**Instructions:**
A. Answer these about the forum thread on checking a knife, one answer per line, marked the same way:
(i) Which areas does Stumblinman say the helper should be near?
(ii) How many pages did Stumblinman read about the knives after buying one?
(iii) According to ThEoRy, what gets bigger over time?
B. From the forum thread on checking a knife, print the part starting at "## Stumblinman (Feb" and ending at "over time basically.".
C. List the user names of everyone who posts in the forum thread on checking a knife, each name once.

**Selected passage:**
>> START

# Looking for someone local to check over my knife.



## Stumblinman (Feb 5, 2013)

Hey, I'm looking for someone close to my area that could take a minute and check over a knife I just received. That would be either Springs or possibly Denver area. It was an impulse buy and I ended up with one of 'those' knives then I read 30+ pages about them. I've just been drooling over knives lately and had to have a new one. Yes I already know I should've taken at least one minute to research what I was getting into and next time will be different. Well, unless something shiny catches my eye again then I can't be held responsible :biggrin: I can see a couple things I'm sorta leary about but sharpening could take care of it. maybe... 
Thanks


----------



## ThEoRy (Feb 5, 2013)

The problem is however, you may not notice it until you sharpen it. Even then it can get worse over time as well. The hole gets bigger over time basically.


----------



## ThEoRy (Feb 5, 2013)

Double post....


----------



## cclin (Feb 5, 2013)

Stumblinman said:


> Hey, I'm looking for someone close to my area that could take a minute and check over a knife I just received. That would be either Springs or possibly Denver area. It was an impulse buy and I ended up with one of 'those' knives then I read 30+ pages about them. I've just been drooling over knives lately and had to have a new one. Yes I already know I should've taken at least one minute to research what I was getting into and next time will be different. Well, unless something shiny catches my eye again then I can't be held responsible :biggrin: I can see a couple things I'm sorta leary about but sharpening could take care of it. maybe...

>> END

**Provided material:**

>> START

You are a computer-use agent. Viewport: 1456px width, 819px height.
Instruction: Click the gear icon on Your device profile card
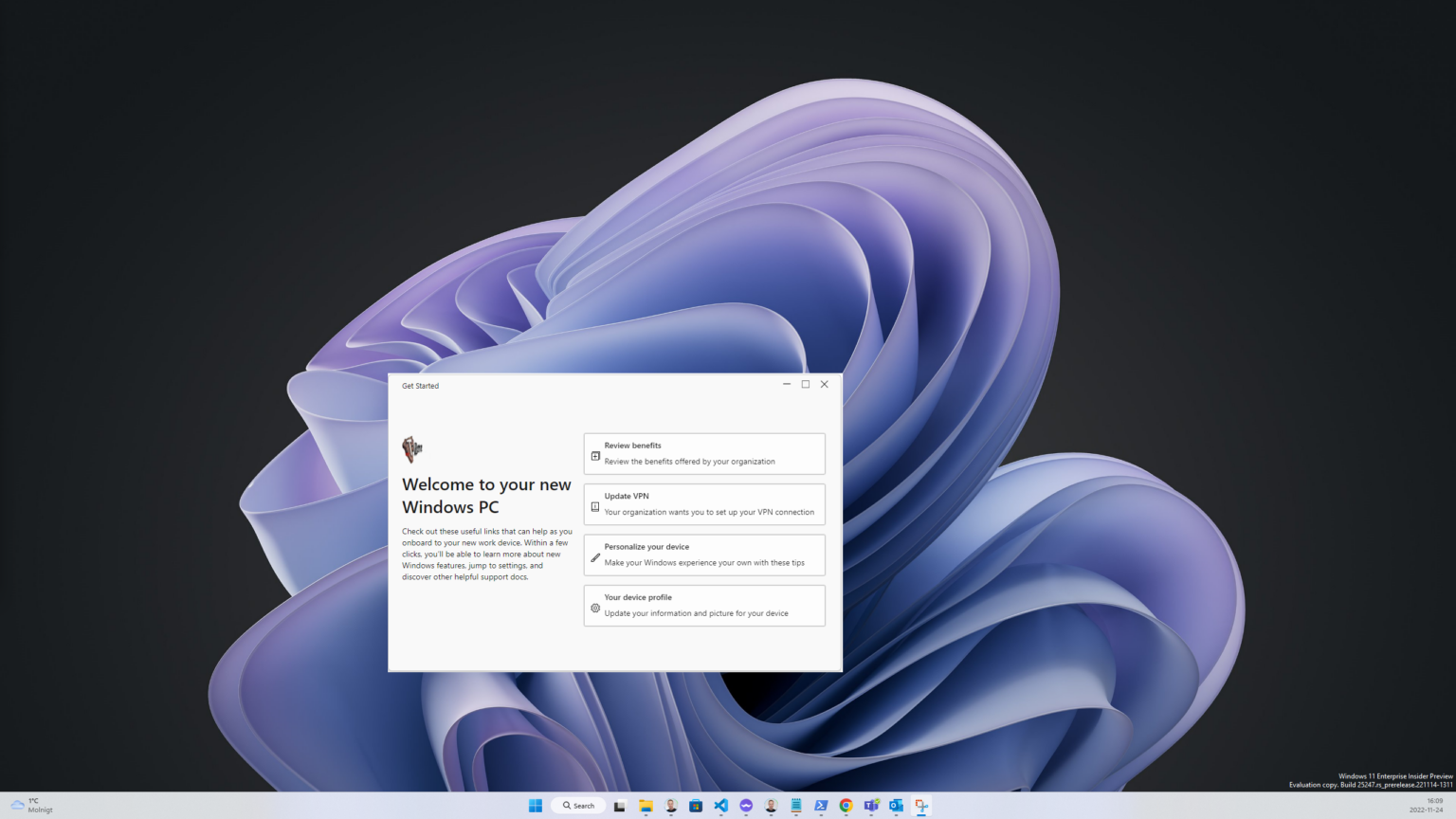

>> END

**Responses:**
A.
(i) Springs or possibly Denver
(ii) 30+ pages
(iii) The hole

B.
## Stumblinman (Feb 5, 2013)

Hey, I'm looking for someone close to my area that could take a minute and check over a knife I just received. That would be either Springs or possibly Denver area. It was an impulse buy and I ended up with one of 'those' knives then I read 30+ pages about them. I've just been drooling over knives lately and had to have a new one. Yes I already know I should've taken at least one minute to research what I was getting into and next time will be different. Well, unless something shiny catches my eye again then I can't be held responsible :biggrin: I can see a couple things I'm sorta leary about but sharpening could take care of it. maybe... 
Thanks


----------



## ThEoRy (Feb 5, 2013)

The problem is however, you may not notice it until you sharpen it. Even then it can get worse over time as well. The hole gets bigger over time basically.

C.
Stumblinman
ThEoRy
cclin